BRIEF DESCRIPTION OF THE DRAWINGS
[0014] These and/or other aspects, features, and advantages of the
invention will become apparent and more readily appreciated from
the following description of exemplary embodiments, taken in
conjunction with the accompanying drawings of which:
[0015] FIG. 1 is a diagram illustrating an apparatus for
interpreting a Korean keyword search phrase according to an
embodiment of the present invention; and
[0016] FIG. 2 is a flowchart illustrating a method of interpreting
a Korean keyword search phrase according to an embodiment of the
present invention.
DETAILED DESCRIPTION
[0017] Reference will now be made in detail to exemplary
embodiments of the present invention, examples of which are
illustrated in the accompanying drawings, wherein like reference
numerals refer to the like elements throughout. Exemplary
embodiments are described below to explain the present invention by
referring to the figures.
[0018] FIG. 1 is a diagram illustrating an apparatus 100 for
interpreting a Korean keyword search phrase according to an
embodiment of the present invention.
[0019] Referring to FIG. 1, the apparatus 100 may include an
interface 101, a processor 103, and a database 105.
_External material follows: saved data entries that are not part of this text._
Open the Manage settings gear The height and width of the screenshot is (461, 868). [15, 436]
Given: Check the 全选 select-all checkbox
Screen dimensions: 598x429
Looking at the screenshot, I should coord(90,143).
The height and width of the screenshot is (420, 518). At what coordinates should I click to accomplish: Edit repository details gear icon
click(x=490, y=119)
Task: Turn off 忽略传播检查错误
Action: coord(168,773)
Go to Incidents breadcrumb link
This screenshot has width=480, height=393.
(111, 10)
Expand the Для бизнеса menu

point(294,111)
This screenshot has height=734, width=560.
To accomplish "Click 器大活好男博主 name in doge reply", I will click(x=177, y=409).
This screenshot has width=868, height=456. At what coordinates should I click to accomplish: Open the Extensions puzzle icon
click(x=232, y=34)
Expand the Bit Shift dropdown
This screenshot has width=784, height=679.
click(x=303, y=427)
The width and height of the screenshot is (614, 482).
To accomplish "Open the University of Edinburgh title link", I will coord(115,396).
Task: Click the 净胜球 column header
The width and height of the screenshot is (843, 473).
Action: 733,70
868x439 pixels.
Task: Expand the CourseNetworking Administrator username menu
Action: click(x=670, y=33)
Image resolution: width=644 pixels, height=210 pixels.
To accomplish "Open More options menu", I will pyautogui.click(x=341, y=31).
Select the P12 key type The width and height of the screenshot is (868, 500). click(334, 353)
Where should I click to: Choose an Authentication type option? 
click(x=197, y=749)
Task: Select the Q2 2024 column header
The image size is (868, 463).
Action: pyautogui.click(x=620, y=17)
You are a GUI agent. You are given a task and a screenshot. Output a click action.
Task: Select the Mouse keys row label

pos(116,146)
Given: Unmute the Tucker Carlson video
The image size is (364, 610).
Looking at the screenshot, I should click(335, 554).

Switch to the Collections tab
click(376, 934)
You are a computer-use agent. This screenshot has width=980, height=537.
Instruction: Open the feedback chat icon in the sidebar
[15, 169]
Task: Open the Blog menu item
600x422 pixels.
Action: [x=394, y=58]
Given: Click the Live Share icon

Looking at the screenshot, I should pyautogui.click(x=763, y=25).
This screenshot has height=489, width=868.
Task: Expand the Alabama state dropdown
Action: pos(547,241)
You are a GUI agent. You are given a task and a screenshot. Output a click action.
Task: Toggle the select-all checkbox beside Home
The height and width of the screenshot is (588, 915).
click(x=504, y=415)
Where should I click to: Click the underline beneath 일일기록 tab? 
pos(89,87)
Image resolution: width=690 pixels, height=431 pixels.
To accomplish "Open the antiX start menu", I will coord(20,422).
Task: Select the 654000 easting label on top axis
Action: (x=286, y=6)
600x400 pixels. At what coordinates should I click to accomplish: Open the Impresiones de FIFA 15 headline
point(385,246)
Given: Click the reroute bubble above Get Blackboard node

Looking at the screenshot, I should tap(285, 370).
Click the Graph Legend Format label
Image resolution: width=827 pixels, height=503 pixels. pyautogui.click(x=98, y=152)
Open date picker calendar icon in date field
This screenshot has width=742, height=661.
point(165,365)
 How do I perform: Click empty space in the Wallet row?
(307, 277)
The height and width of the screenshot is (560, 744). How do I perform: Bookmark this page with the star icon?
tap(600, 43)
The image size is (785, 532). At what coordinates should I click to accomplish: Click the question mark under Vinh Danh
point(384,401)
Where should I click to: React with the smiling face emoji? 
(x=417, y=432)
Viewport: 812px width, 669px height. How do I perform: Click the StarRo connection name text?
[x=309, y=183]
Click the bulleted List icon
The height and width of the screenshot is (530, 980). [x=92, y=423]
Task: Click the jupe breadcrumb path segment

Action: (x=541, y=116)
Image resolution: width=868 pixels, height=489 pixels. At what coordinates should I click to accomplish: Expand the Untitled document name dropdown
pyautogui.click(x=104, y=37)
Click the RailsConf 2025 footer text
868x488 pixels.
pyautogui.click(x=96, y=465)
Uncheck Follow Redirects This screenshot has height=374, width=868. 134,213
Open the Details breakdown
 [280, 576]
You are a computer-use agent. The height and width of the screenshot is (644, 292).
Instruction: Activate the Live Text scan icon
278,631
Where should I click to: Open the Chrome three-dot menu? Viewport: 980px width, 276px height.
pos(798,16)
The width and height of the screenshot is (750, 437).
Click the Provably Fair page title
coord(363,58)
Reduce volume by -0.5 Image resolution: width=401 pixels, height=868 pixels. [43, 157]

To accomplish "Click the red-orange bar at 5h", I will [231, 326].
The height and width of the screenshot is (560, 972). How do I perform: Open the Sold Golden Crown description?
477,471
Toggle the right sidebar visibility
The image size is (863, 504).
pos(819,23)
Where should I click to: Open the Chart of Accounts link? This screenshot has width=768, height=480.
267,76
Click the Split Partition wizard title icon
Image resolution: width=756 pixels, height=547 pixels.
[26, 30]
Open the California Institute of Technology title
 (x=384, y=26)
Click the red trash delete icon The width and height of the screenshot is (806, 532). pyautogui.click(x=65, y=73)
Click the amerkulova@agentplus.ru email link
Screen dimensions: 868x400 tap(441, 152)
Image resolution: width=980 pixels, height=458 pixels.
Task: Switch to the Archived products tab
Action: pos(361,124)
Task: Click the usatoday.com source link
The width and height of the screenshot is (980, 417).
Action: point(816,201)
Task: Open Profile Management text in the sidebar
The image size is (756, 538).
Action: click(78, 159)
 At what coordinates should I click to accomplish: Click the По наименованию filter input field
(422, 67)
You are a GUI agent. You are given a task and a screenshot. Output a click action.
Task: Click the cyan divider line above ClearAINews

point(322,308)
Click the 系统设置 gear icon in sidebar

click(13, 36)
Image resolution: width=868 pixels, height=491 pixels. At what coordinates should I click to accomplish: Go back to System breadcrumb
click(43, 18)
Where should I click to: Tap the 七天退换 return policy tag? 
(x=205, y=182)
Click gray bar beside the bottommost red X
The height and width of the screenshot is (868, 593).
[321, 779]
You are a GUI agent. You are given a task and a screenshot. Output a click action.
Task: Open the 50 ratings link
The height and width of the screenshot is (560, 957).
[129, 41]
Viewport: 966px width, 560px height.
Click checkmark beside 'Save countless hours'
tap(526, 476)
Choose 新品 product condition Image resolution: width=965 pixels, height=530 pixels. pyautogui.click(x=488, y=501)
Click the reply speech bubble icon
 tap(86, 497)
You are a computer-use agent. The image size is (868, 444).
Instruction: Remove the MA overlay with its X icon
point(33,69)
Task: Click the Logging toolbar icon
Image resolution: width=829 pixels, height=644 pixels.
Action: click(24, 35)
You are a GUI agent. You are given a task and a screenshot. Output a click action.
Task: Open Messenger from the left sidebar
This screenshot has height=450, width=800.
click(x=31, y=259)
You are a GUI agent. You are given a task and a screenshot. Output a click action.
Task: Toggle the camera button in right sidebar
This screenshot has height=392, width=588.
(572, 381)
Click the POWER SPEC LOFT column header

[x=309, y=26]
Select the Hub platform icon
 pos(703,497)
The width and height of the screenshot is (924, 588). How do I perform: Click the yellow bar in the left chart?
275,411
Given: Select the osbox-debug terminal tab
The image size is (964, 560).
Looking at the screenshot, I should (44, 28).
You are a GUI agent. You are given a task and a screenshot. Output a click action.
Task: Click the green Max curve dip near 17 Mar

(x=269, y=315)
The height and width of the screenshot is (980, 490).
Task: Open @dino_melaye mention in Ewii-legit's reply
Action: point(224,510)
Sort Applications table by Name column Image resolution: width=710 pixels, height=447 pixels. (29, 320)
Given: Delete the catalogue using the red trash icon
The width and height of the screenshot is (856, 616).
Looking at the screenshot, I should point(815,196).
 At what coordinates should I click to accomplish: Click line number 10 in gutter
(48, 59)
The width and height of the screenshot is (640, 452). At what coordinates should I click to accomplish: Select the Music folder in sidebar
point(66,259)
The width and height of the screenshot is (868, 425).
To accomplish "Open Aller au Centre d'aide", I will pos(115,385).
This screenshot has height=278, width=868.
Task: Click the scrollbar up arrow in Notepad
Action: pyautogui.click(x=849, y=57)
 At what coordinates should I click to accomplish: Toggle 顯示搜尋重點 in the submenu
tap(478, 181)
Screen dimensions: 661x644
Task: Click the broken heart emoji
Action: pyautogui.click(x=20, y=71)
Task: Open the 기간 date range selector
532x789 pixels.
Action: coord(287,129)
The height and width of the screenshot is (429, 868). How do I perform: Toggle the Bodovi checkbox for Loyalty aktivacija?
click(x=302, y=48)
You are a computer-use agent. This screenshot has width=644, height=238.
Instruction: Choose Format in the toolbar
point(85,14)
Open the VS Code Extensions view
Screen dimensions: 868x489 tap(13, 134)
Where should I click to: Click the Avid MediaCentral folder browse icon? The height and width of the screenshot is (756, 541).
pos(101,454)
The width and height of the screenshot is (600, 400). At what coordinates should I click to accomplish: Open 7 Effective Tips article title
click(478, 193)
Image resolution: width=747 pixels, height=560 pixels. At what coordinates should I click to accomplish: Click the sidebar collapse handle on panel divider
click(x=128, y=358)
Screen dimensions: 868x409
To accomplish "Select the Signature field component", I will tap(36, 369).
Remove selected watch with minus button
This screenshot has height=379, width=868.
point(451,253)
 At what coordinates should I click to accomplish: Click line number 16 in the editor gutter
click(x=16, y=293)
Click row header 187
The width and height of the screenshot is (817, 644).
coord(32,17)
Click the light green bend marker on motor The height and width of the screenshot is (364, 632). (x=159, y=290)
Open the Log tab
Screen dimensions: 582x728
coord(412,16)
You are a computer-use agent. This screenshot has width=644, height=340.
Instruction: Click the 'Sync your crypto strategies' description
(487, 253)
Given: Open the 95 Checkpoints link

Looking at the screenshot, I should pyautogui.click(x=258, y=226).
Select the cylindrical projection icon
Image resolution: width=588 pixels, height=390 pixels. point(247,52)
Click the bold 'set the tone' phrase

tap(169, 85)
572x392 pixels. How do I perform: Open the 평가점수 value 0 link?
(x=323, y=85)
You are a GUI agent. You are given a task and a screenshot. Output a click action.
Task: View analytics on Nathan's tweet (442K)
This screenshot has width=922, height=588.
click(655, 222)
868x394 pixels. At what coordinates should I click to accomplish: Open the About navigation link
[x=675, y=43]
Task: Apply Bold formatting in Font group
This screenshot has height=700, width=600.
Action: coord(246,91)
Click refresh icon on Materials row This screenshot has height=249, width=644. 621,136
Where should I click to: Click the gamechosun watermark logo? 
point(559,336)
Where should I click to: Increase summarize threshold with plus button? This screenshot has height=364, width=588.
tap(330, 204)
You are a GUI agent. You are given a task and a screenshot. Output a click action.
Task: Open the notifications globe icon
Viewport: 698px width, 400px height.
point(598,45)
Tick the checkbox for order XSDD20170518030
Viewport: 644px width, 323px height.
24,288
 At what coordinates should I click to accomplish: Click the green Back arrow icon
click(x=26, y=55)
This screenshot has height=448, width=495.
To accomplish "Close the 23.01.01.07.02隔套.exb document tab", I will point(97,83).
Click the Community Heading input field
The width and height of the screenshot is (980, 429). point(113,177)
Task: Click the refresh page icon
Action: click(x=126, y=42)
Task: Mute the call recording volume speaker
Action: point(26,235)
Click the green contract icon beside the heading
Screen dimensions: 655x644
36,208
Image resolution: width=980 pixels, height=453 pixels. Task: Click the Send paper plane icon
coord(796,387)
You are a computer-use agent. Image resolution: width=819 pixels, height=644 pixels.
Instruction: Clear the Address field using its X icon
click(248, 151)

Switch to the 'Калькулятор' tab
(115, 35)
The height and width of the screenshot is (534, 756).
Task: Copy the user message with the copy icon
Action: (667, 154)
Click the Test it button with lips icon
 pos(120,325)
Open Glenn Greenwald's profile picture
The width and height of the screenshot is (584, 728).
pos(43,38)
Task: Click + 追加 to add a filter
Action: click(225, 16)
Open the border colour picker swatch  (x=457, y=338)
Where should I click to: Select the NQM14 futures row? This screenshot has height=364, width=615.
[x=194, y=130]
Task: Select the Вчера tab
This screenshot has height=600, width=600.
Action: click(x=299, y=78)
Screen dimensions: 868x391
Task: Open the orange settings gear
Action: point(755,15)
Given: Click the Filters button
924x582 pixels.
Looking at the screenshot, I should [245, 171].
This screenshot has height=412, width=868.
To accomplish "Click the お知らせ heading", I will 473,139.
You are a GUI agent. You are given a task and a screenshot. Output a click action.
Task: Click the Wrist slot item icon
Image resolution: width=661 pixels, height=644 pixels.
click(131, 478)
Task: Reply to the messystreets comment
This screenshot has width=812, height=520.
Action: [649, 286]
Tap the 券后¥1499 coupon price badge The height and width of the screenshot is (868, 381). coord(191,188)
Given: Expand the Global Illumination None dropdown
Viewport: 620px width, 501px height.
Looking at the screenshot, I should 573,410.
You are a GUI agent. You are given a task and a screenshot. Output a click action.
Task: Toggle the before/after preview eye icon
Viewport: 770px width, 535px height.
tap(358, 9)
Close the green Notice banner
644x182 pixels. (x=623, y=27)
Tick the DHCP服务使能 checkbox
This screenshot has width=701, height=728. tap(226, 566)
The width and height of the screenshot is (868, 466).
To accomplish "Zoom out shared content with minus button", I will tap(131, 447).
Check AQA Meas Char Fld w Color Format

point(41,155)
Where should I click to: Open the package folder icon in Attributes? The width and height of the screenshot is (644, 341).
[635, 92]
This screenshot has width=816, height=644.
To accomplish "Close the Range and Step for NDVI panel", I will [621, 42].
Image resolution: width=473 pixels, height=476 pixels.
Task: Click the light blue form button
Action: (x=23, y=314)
[0020] The interface 101 may receive a search phrase, and may
extract keywords from the search phrase. For example, when a search
phrase of "Angelina Jolie starring horror movie" is input, the
interface 101 may extract keywords "Angelina Jolie," "starring,"
"horror," and "movie" from the search phrase.
[0021] Here, the interface 101 may receive an input of a search
phrase including at least one keyword that may be classified as a
class. In this instance, the search phrase may include the keyword
that is classified as the class, as a keyword positioned at the end
of the search phrase.
[0022] For example, the processor 103 may provide semantic
information associated with the search phrase through a display
unit (not shown), by classifying the extracted keywords into at
least one of a class, an instance, a property, and an attribute of
the instance, based on a Korean sentence structure, and obtaining
the semantic information from the database 105 based on a result of
the classifying. Here, the semantic information associated with the
search phase may correspond to, for example, knowledge information
associated with instances extracted from the database 105 as a
result. For example, with respect to the keywords "Angelina Jolie,"
"starring," "horror," and "movie" that are extracted from the
search phrase of "Angelina Jolie starring horror movie," the
processor 103 may classify "Angelina Jolie" as the instance,
"starring" as the property, "horror" as the attributes, and "movie"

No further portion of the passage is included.